The time frame you allot for meditation will depend on your lifestyle. Aim for twenty minutes, but if you can sit for only five or ten minutes, then that is the best place to begin. Don’t force your mind to do something it is not prepared to do; it will only grow more restless. If you can meditate twenty minutes, that’s a stellar beginning. Perhaps you want to attempt thirty minutes, forty-five minutes, or an hour a day, if you have the desire and the time. It is recommended that you meditate a little each day. It’s highly unlikely you will transform the mind into a placid place meditating just once a week. Some words of wisdom from The Sivananda Companion to Yoga: “Meditation, like sleep, cannot be taught it comes by itself, in its own time.”
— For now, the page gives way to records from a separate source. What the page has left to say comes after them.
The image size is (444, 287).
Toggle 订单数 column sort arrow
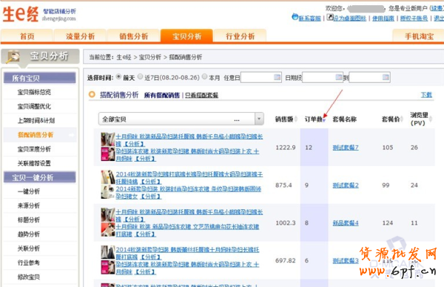324,120
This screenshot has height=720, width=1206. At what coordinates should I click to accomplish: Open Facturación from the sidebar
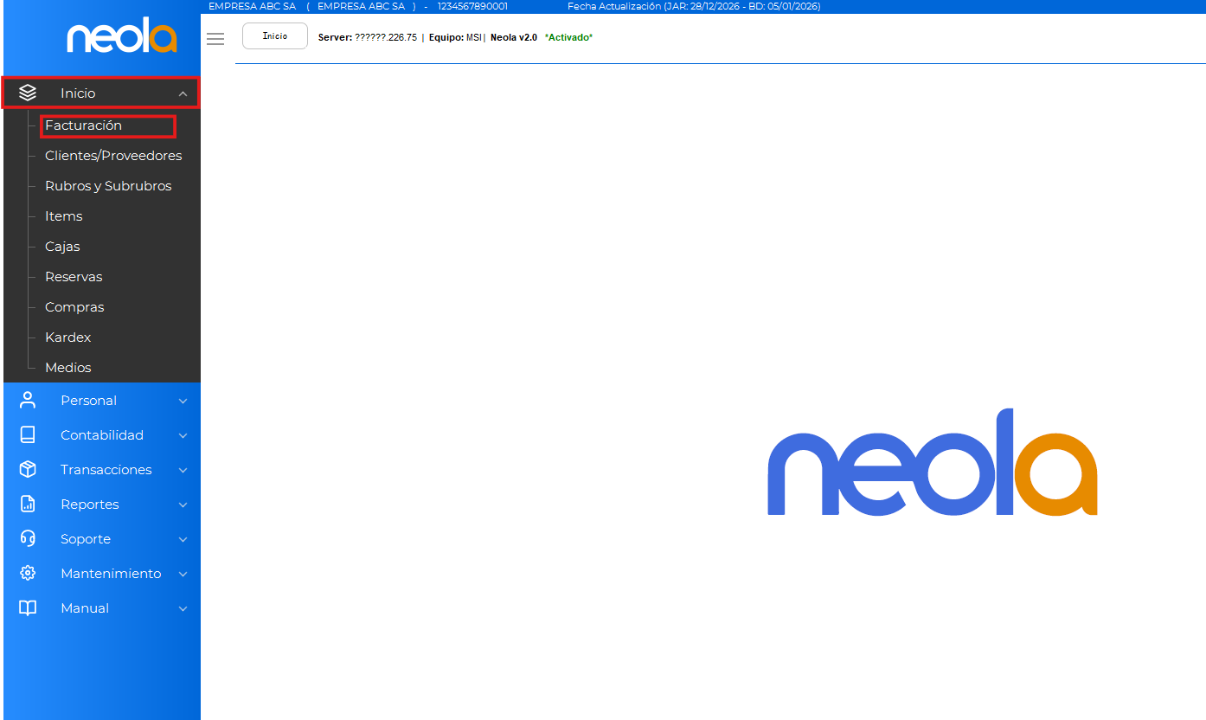[x=84, y=125]
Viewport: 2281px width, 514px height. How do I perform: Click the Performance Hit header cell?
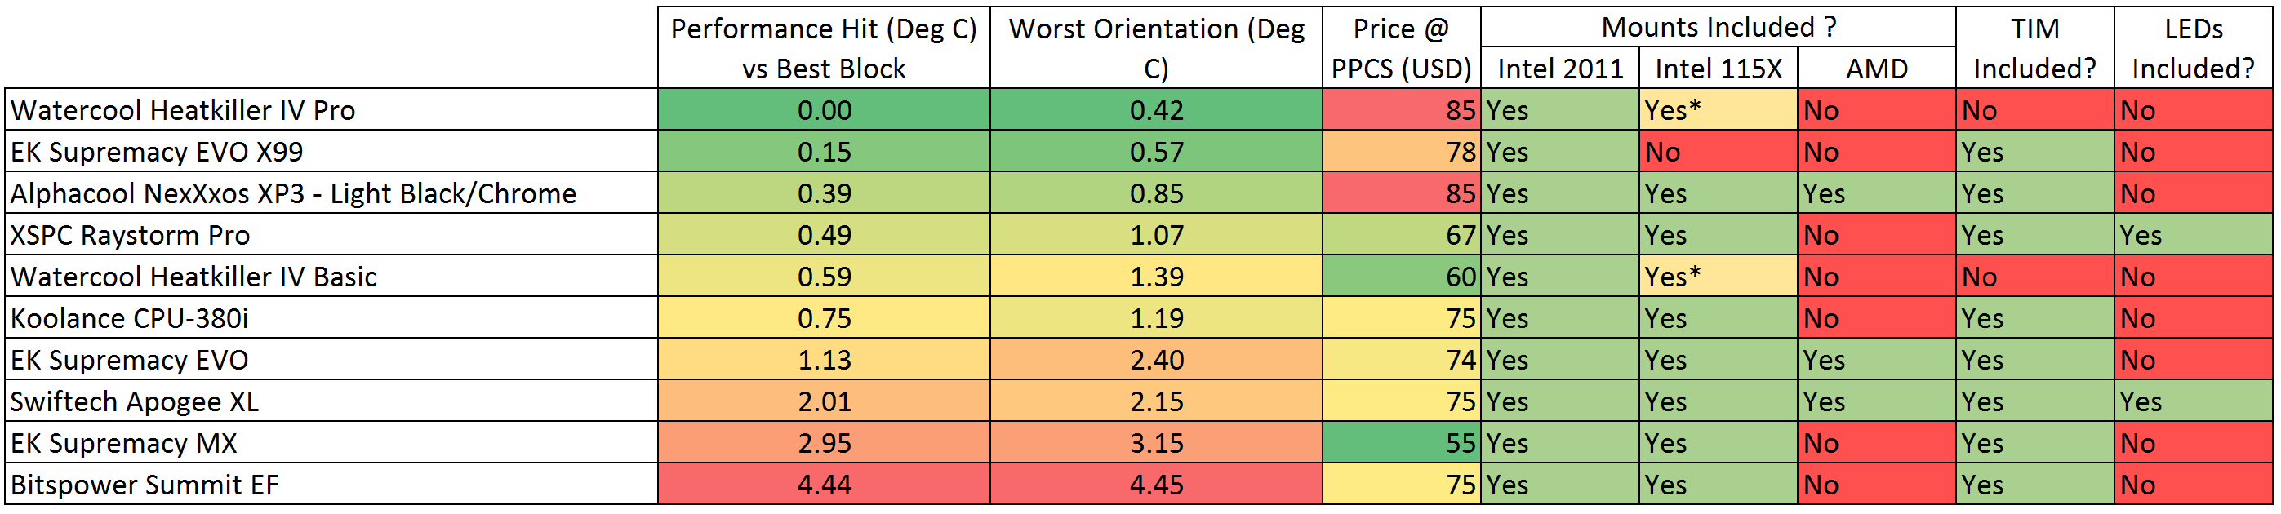(x=823, y=48)
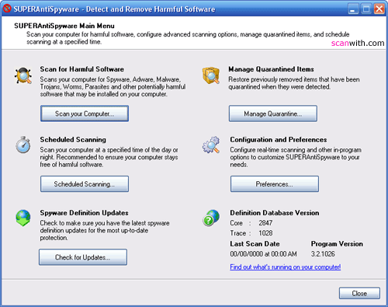This screenshot has width=388, height=307.
Task: Click the SUPERAntiSpyware title bar logo
Action: pyautogui.click(x=7, y=9)
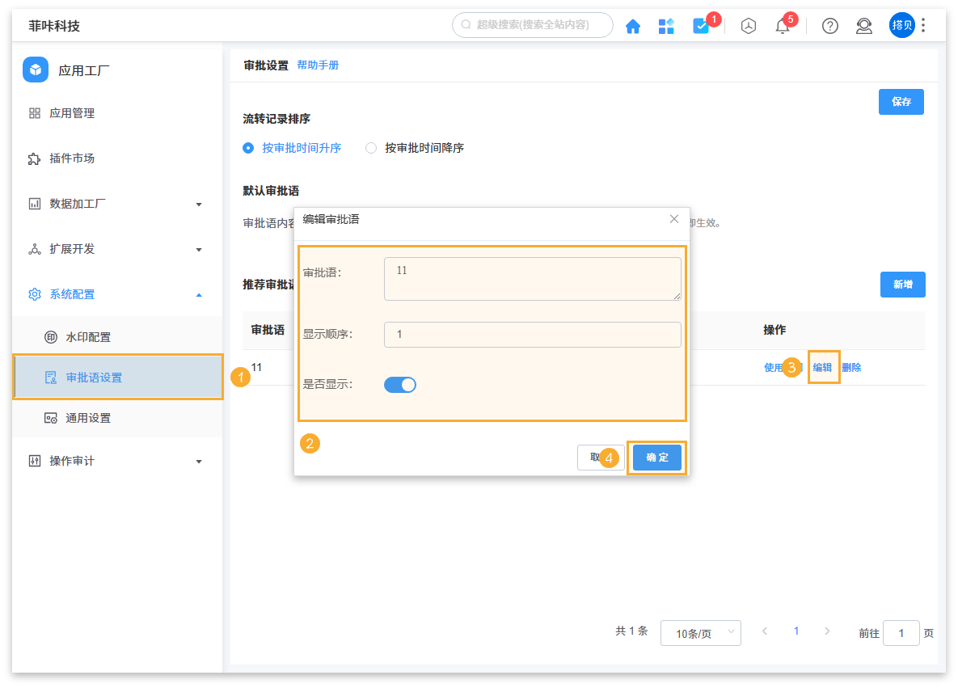Click the notification bell icon
This screenshot has height=688, width=958.
click(782, 26)
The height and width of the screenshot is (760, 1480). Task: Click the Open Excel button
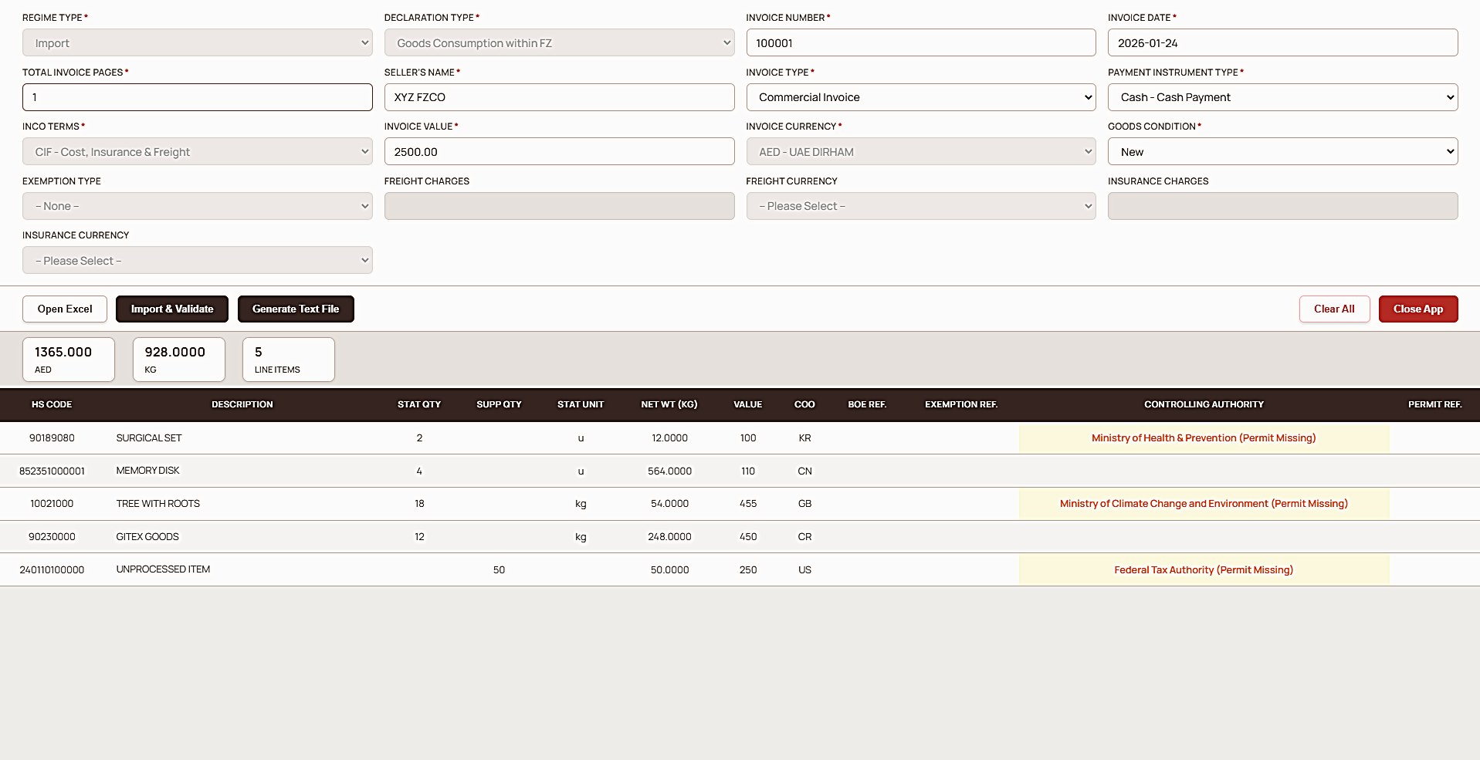[65, 309]
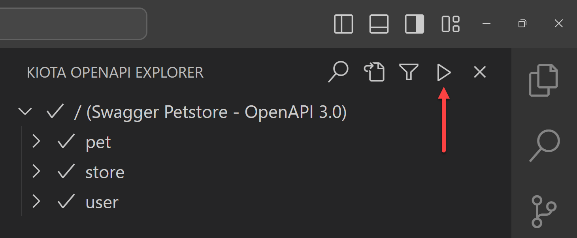
Task: Focus the command center search box
Action: click(x=73, y=23)
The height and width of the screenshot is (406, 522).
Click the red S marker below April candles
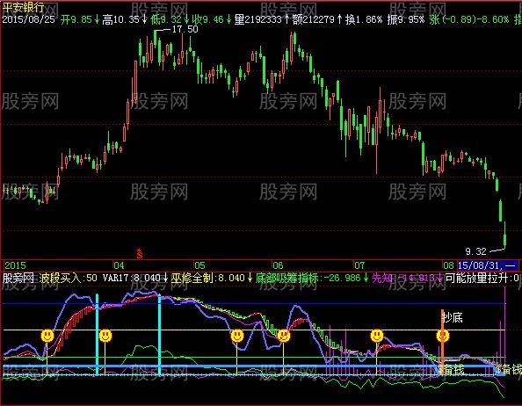point(140,254)
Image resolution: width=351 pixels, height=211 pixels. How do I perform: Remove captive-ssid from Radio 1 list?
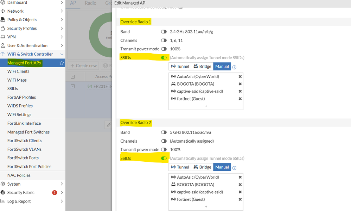[x=240, y=91]
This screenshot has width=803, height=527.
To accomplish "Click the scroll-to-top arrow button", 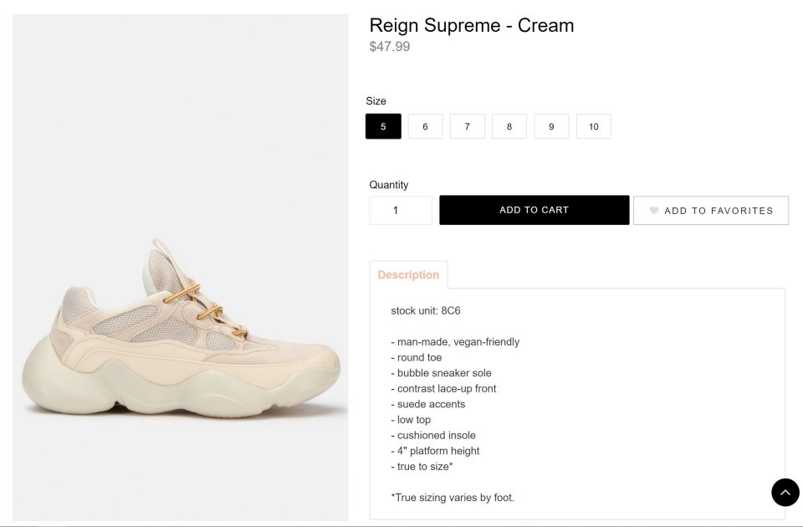I will 785,493.
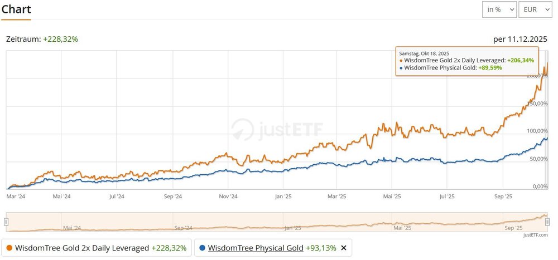Click the justETF.com credit link
This screenshot has width=558, height=260.
(x=537, y=236)
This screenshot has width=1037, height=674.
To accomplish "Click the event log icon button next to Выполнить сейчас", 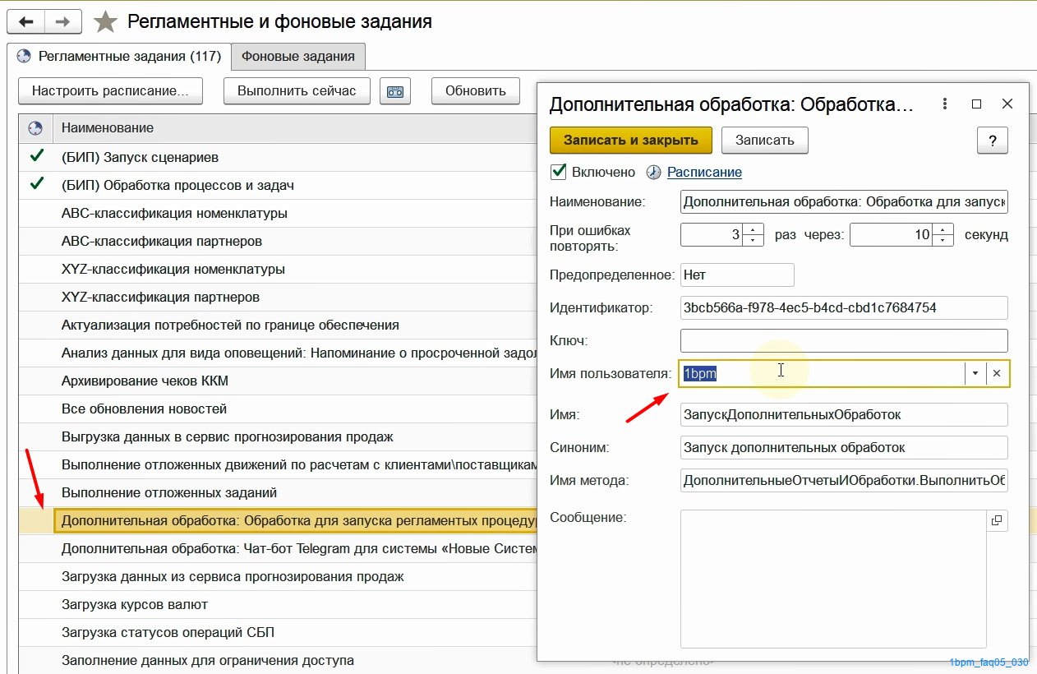I will coord(395,91).
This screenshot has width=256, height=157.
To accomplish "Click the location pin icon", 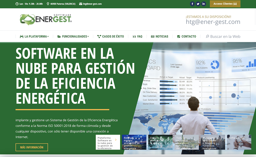I will coord(48,4).
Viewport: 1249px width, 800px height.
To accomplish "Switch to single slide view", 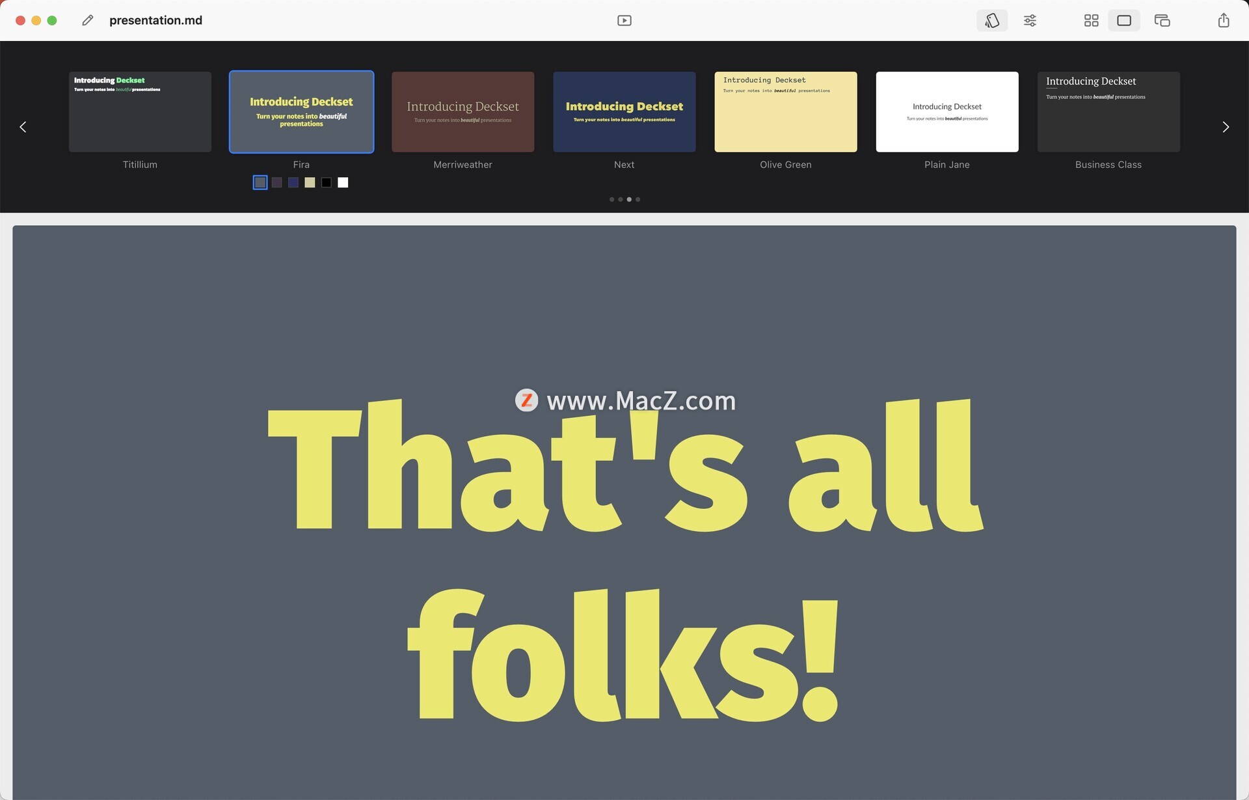I will [x=1124, y=20].
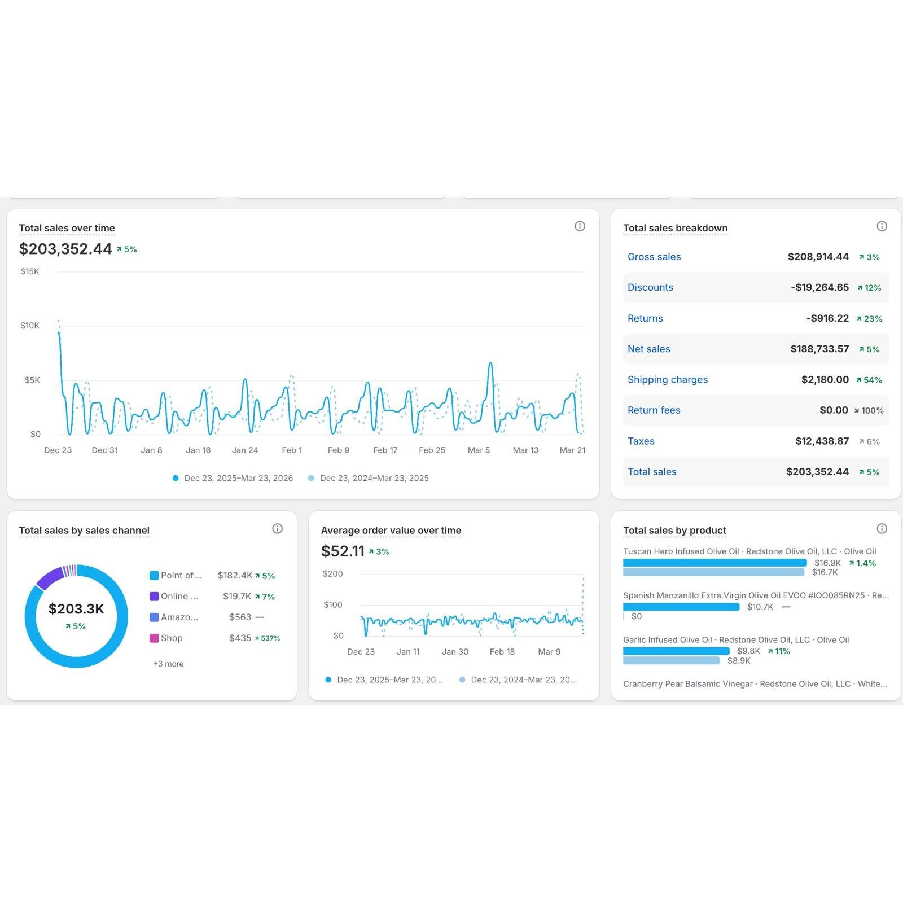The image size is (903, 903).
Task: Expand the +3 more sales channels
Action: [x=168, y=664]
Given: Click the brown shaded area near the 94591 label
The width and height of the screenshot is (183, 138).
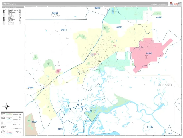Looking at the screenshot, I should coord(31,124).
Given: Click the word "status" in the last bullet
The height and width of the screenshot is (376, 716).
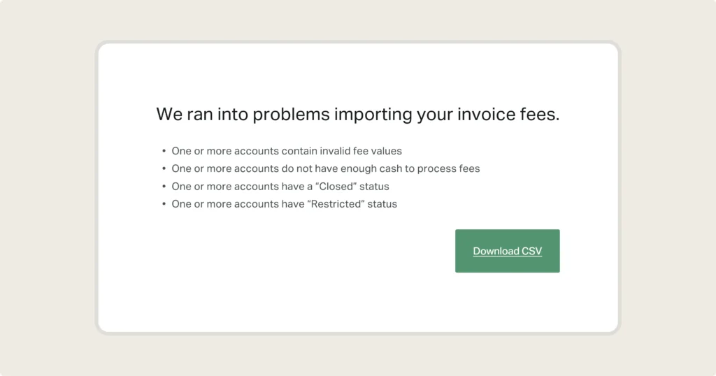Looking at the screenshot, I should tap(382, 204).
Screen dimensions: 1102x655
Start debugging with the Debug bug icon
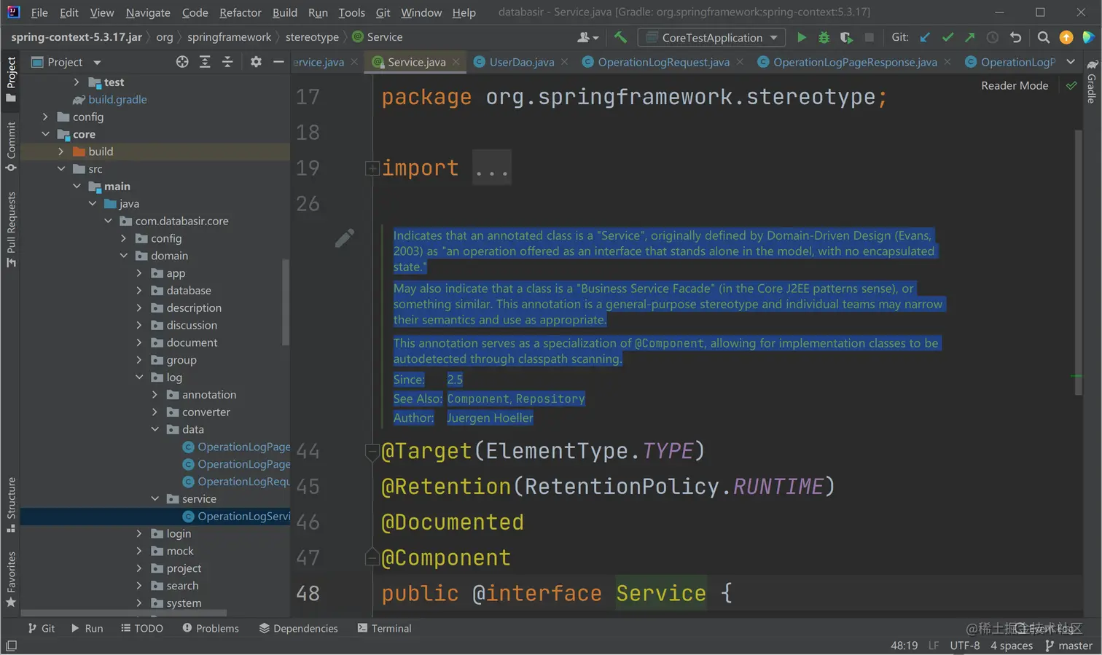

Sara Myers-Wade began practicing Transcendental Meditation in 1976 and practiced until 1986 when her first child was born. “I thought about meditation, and had every intention of weaving it into my schedule. Then I had a second child. Unfortunately, with two boys and a full-time job, I don’t meditate anymore. When I did meditate, I felt my quality of life was much richer. The most I can manage at the moment is to reflect meditatively on the landscape between Bainbridge Island and Seattle when I take the ferry to work five mornings a week.”